The reefs of Cozumel are part of the second largest reef system in the world. Covering nearly 115 million acres, the almost 700-mile-long Mesoamerican Reef stretches from the northern tip of the Yucatan Peninsula in Mexico all the way to the Bay Islands in Northern Honduras.
The Mesoamerican reef is unique in the Western Hemisphere not only for its size but also because of its biodiversity. It is home to more than 65 species of hard coral and more than 500 species of fish, including the mammoth whale shark - the largest fish in the world. An ancient natural system, the reef is more than 225 million years old and functions as a natural barrier to storms and hurricanes.
Much like the rainforests, the reef systems are crucial links to all plant and animal life on earth.
Some of the places in the Marine Park that you will explore with Blue Magic Scuba are:
BARRACUDA - Depth 45 -110 ft. (Expert)
Currents are usually 3-10 knots and run straight out to sea. We take only small groups of experienced drift divers to this dive site.
SAN JUAN - Depth 70 - 80 ft. (Expert)
Currents are usually 3-10 knots and also run straight out to sea. We take only small groups of experienced drift divers to this dive site.

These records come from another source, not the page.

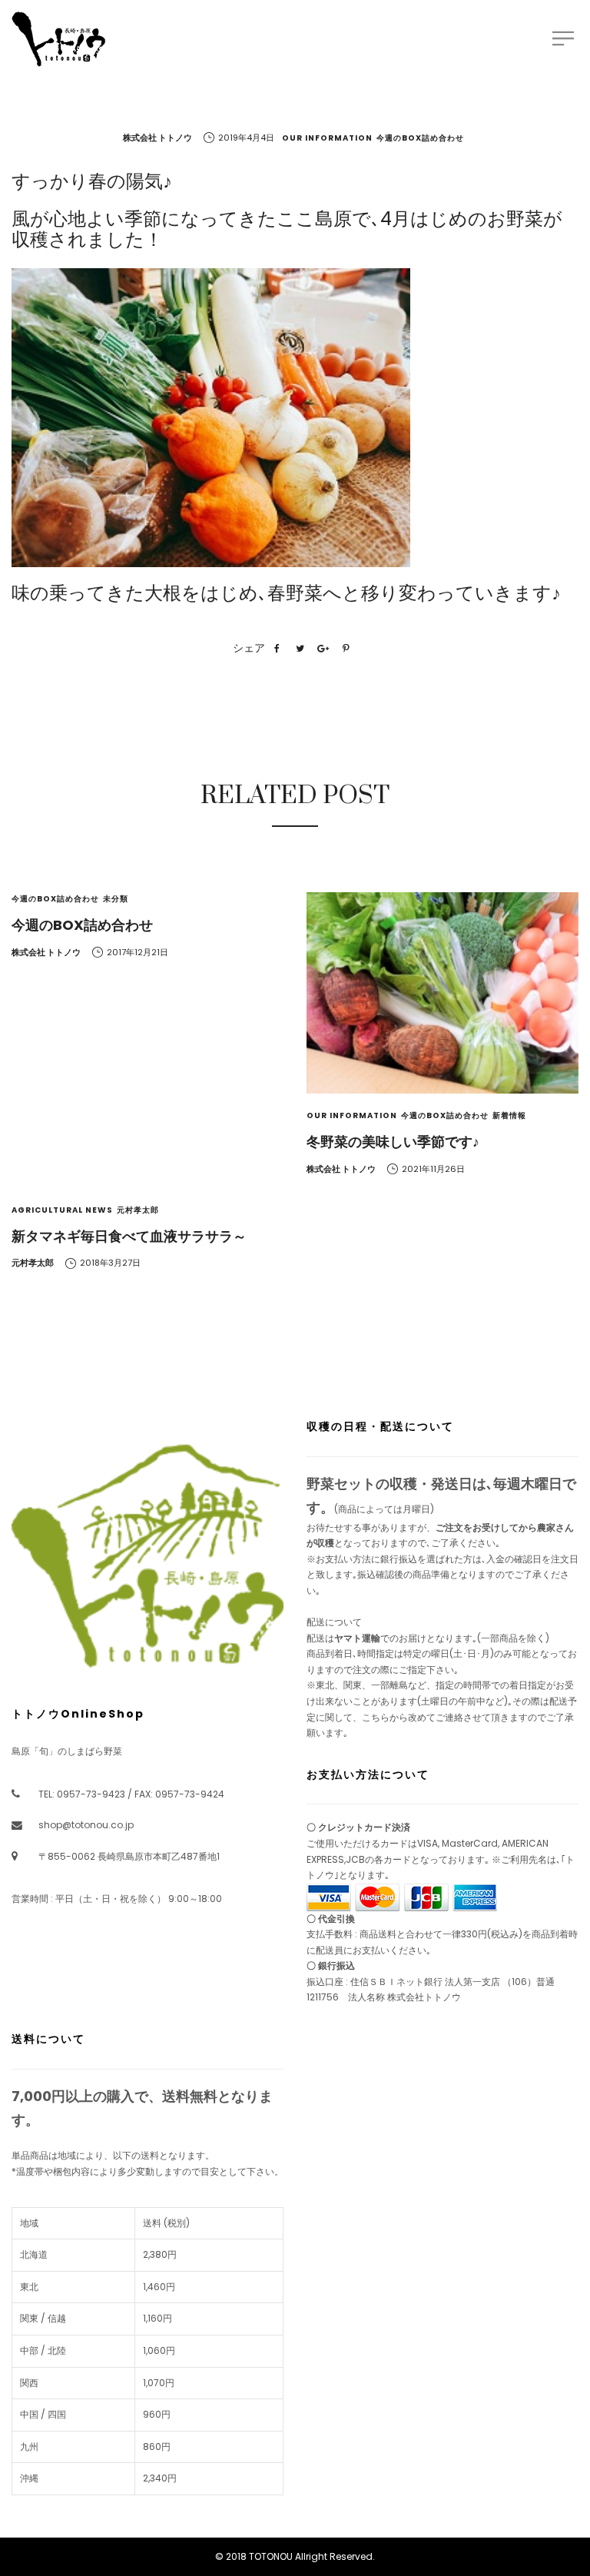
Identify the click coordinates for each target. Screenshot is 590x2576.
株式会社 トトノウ (157, 137)
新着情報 (509, 1115)
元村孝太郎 (138, 1210)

VILLABLANCA - Depth 50 - 60 ft. (Intermediate)
Different! Instead of the huge stony coral buttresses so typical of the southern deep reefs, the sloping wall here is dominated by huge sponges, gorgonians, and big schools of jacks and angelfish. It is recommended that novices make this one from a boat, but this site can be dived by more experienced divers from the beach.

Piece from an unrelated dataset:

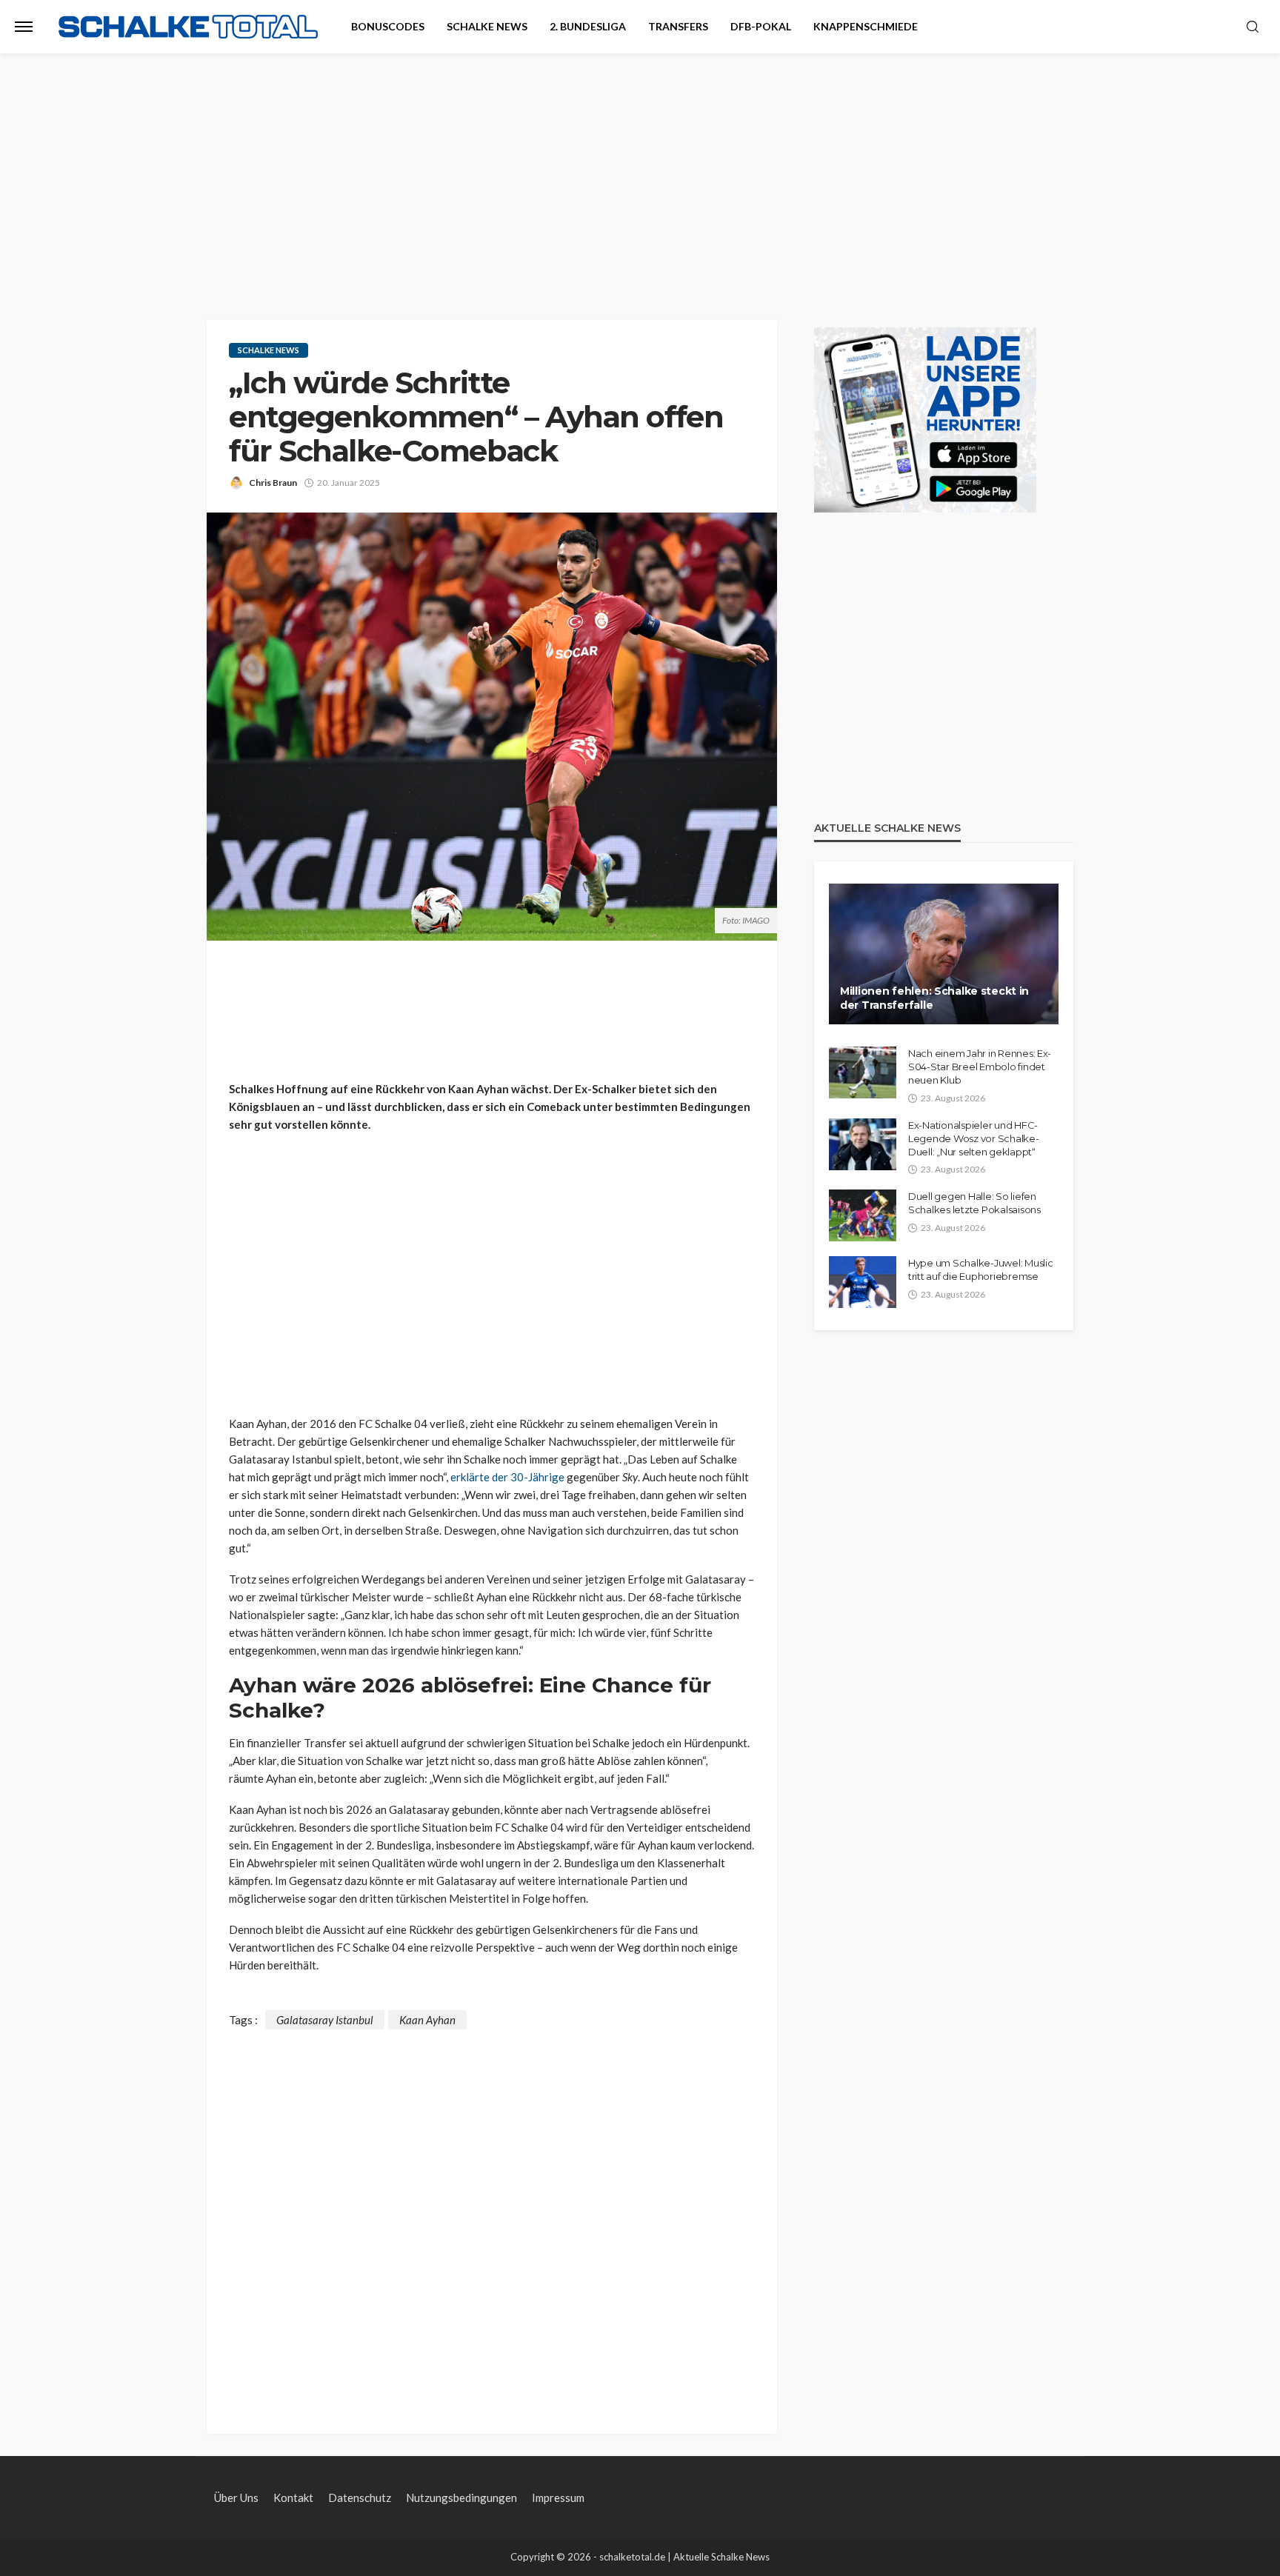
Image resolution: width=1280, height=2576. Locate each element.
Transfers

PARADISE - Depth 45 ft.(Novice)
This is actually a series of three separate reefs. It is 200 yards from the shore and accessible to beach divers. All 3 sections are abundant with marine life of every size, color and description. Expect to see crab, lobster and a plethora of multicolored tropical fish. Look closely under ledges and in holes and you're likely to spy the reclusive Splendid Toad Fish, reputed to live nowhere in the world other than Cozumel. Paradise reef is the island's most popular night diving location.
CHANKANAAB - Depth 55 ft. (Novice)
Is just south of Parque Chankanaab and about 350 yards offshore. The coral formations and marine life are similar to but a little less populated than Paradise. Chankanaab is another good location for night diving.

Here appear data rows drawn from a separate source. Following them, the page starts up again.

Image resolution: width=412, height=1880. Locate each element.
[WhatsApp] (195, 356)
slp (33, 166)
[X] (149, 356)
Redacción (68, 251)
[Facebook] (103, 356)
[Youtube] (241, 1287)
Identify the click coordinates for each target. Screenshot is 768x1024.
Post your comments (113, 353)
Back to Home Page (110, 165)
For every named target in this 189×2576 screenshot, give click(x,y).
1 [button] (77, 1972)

TORMENTOS - Depth 40-70 ft. (Intermediate)
Some of the fastest currents allow you to soar over a series of colorful coral heads separated by sand valleys where you can almost always visit with a very friendly and big moray eel. A dive master's favorite.
YUCAB - Depth 60 ft. (Novice)
Yucab's dense low profile ribbon of corals and sponges is a cornucopia of life and color. Barracuda are almost always seen here and the current is usually swift.
PASO DEL CEDRAL - Depth 50-90 ft. (Intermediate)
A fairly flat wall just brimming with life and color. Expect a swift ride that will allow you to gaze at the "aquarium" of sea life in crystal clear water as well as perhaps spotting pelagics drifting up and over the wall.
SANTA ROSA - Depth 50 -130 ft. (Intermediate)
Undoubtedly some of the best scuba diving in Cozumel and the second most popular drop-off. The wall begins at 50 feet and drops straight away into the deep. Prepared to be mesmerized by the magic of eagle rays and turtles There is usually a brisk current and what an incredible thrill it is to literally fly the face of the wall and frolic with the playful grouper. Santa Rosa offers great beds of tunicates, immense sponges, huge overhangs of stony corals and impressive caves and tunnels best dived 60-80 ft. Awesome!
PALANCAR - Depth 60-125 ft. (Novice - Intermediate)
Palancar is actually a conglomeration of many different coral formations and personalities. Stretching over three and one half miles, this gargantuan queen reef lies about a mile off-shore and tops a sloping wall which descends to a maximum depth of over 3000 feet. Palancar offers such a wide variety of profiles that she could not be seen in 20 or even 30 dives. Just to get a glimpse and begin to feel the magic of this multifaceted giant, the diver need to make at least 6 separate dives.
COLOMBIA DEEP - Depth 60-90-140 ft. (Intermediate to Advanced)
Columbia Deep is without a doubt one of the most spectacular deep dives here in Cozumel. The diving here is at least as spectacular as any part of Palancar. This is deep diving at its finest, with the most spectacular sights and sensations at 90 to 110 ft. Columbia is comprised of a series of gigantic coral pinnacles (many over 90 ft. tall) riddled with caves, tunnels and caverns. In some spots these pinnacles are situated far enough away from each other that you experience a unique feeling of flying or gliding over and around these large formations. Large marine life like turtles, eagle rays, barracuda and a variety of sharks are frequently seen.
PUNTA SUR - Depth 90-120 ft. (Advanced)
Incredible topography, huge caverns, many divers surface screaming with joy. Home of the Devil's Throat which starts inside a coral swim through at 90 feet and descends down a narrow dark tunnel to an exit at 130 feet on the wall overlooking the abyss. The "Cathedral" is also located in a nearby section of the reef. Pure magic!
CHUN CHA CAB - Depth 90-120 ft. (Advanced)
Probably the most difficult to find reef in Cozumel. Diving this one takes a very special combination of captain, divemaster and weather conditions. If you do manage to get there, expect a virgin submarine fantasyland where large pelagics are often seen.
MARACAIBO - Depth 60-120 ft. (Advanced)
Often called Maracaibo or Lighthouse Reef, it is one of the southernmost dive sites on the island and is exposed to current and some surface waves due to its location. It is a deep wall dive that sometimes reveals schools of hammerheads or shoals of eagle rays.